══ Dataset records

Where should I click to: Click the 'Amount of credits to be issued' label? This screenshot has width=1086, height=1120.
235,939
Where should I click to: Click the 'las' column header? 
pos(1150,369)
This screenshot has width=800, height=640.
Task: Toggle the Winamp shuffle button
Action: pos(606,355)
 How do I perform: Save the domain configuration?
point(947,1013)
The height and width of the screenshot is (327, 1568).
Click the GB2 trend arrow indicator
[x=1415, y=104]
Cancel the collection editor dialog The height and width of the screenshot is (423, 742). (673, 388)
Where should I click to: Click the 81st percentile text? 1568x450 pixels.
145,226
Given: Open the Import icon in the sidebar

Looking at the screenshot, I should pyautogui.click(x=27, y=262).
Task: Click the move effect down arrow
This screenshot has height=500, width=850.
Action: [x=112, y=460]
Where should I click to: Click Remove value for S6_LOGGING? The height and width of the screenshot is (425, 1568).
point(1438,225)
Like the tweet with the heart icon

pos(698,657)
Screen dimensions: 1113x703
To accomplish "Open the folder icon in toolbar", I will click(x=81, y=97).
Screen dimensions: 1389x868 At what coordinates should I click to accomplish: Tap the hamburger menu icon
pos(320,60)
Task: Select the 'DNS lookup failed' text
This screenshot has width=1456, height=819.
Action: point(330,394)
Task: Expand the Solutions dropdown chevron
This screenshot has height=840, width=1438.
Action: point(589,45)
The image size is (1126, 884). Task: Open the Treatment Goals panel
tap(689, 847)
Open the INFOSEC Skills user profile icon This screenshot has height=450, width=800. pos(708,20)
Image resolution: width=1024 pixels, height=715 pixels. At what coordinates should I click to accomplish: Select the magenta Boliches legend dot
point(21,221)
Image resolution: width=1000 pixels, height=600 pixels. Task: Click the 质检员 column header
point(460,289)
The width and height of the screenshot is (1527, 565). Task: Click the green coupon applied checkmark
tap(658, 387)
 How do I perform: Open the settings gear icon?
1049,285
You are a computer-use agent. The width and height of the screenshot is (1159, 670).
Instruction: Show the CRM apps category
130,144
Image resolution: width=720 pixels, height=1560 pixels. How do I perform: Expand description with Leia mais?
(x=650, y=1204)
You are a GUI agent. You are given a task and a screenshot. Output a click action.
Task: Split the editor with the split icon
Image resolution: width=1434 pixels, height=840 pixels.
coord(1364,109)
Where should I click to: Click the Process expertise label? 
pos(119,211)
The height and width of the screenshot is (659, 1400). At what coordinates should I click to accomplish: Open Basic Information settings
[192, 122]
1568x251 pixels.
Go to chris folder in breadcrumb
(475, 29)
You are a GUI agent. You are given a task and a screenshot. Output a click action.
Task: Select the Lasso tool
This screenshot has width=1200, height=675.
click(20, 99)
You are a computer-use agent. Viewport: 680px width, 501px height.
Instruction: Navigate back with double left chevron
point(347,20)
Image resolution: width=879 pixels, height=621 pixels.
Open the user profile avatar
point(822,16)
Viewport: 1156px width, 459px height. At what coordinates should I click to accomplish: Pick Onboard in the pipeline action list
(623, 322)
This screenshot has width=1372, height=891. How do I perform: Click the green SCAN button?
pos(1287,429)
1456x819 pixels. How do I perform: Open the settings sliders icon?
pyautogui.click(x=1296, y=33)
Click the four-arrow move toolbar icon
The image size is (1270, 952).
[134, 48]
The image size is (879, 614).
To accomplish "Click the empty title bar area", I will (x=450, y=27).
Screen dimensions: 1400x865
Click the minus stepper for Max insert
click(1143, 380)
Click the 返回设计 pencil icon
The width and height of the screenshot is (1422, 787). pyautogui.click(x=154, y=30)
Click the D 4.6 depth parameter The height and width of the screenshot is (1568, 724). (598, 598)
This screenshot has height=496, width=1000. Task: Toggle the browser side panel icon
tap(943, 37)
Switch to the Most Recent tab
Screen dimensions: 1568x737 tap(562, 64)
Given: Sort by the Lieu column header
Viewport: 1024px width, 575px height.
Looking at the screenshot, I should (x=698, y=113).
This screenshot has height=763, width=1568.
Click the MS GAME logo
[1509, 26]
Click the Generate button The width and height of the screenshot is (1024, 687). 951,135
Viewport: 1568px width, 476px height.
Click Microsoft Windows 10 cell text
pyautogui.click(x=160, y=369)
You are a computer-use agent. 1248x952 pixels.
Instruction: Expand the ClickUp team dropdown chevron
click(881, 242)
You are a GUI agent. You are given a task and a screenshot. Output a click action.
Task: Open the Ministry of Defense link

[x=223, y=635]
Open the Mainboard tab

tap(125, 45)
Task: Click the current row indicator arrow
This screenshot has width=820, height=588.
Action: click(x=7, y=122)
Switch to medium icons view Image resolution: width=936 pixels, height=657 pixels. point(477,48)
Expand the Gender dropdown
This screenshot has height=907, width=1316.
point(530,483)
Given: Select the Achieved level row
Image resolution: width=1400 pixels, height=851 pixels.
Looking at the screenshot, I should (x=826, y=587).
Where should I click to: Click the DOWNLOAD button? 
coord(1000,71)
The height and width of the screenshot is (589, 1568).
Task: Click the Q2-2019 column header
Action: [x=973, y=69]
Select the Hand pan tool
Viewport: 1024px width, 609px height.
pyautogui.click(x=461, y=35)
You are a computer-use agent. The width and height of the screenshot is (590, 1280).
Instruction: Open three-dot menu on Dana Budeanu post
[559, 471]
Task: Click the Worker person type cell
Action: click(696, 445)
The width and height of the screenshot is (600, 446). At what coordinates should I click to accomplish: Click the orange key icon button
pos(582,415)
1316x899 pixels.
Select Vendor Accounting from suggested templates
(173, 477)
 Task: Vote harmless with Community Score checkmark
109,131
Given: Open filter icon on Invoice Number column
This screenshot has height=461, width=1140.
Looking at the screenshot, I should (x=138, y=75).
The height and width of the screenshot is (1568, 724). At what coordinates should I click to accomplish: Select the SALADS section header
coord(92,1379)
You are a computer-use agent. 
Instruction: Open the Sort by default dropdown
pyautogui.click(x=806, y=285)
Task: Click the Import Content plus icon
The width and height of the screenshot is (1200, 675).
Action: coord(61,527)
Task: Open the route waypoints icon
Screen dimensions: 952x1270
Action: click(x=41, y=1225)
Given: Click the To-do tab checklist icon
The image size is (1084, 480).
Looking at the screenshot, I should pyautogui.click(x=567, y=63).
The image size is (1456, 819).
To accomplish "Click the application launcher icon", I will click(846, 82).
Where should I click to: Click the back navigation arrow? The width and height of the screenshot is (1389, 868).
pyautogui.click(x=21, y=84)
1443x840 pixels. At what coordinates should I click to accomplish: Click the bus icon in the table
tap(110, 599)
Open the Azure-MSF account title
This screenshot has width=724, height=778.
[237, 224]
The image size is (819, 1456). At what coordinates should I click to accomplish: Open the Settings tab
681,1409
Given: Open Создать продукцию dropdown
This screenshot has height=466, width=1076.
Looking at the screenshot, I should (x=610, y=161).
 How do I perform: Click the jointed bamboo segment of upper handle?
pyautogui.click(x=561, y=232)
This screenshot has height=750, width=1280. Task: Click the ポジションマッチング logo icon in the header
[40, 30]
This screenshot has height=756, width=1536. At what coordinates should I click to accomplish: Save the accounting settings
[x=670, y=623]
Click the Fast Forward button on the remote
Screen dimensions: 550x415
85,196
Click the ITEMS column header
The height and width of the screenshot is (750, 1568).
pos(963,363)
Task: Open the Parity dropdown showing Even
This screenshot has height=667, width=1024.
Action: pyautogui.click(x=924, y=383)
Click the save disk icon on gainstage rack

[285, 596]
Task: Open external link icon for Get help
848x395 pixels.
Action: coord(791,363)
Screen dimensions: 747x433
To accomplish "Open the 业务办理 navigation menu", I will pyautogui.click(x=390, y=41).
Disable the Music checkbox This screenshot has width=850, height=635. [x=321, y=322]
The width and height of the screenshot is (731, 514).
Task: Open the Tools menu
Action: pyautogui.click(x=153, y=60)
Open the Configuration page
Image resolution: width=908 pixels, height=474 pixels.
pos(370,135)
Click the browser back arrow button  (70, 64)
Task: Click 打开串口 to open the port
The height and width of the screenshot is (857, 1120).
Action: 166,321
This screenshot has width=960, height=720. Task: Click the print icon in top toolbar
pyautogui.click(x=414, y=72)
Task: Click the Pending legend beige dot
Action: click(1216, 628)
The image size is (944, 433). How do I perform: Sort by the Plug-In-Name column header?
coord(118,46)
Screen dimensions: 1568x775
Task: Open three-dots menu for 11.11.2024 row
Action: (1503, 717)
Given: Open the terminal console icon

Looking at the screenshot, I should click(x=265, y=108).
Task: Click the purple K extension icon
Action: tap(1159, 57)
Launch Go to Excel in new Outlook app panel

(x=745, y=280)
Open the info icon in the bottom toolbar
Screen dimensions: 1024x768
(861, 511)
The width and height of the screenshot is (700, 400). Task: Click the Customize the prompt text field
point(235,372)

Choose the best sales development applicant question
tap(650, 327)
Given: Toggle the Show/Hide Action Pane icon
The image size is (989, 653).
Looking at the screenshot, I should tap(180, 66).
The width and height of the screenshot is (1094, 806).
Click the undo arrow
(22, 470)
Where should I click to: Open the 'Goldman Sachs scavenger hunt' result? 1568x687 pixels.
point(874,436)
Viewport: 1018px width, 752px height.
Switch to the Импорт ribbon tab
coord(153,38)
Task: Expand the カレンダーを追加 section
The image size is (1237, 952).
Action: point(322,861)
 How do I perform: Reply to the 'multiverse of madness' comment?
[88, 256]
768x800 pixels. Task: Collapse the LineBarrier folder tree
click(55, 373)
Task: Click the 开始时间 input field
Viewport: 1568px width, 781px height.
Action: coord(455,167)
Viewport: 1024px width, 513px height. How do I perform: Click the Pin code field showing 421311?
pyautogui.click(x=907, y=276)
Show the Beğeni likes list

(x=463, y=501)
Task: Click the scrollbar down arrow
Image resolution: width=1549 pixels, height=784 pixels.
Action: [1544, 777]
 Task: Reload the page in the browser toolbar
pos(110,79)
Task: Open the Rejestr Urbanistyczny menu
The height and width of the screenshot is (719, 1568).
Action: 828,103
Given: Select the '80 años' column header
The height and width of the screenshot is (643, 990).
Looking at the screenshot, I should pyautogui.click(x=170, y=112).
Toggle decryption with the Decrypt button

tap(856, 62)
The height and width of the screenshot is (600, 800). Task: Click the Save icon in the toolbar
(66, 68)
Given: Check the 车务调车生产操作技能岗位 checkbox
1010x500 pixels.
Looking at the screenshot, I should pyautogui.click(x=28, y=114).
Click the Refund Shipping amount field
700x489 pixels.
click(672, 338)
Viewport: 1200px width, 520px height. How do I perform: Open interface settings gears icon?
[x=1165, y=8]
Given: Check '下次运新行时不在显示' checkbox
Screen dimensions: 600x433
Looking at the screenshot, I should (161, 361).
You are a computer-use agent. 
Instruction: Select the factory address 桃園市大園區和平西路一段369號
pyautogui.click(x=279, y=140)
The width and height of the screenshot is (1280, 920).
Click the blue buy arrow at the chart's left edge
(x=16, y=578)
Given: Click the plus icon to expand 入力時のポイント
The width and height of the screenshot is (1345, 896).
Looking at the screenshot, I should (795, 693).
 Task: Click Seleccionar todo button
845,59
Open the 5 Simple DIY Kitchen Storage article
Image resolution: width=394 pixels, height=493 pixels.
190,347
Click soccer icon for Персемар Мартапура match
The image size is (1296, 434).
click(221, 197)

════

▸ **Short exercise**
Can you reproduce everything in the material from the line containing "Show the Beğeni likes list" down to the line containing "Action: 828,103", swapping "Reload" for "Refresh" and leaving all else unchanged?

▸ **Response**
Show the Beğeni likes list

(x=463, y=501)
Task: Click the scrollbar down arrow
Image resolution: width=1549 pixels, height=784 pixels.
Action: [1544, 777]
 Task: Refresh the page in the browser toolbar
pos(110,79)
Task: Open the Rejestr Urbanistyczny menu
The height and width of the screenshot is (719, 1568).
Action: 828,103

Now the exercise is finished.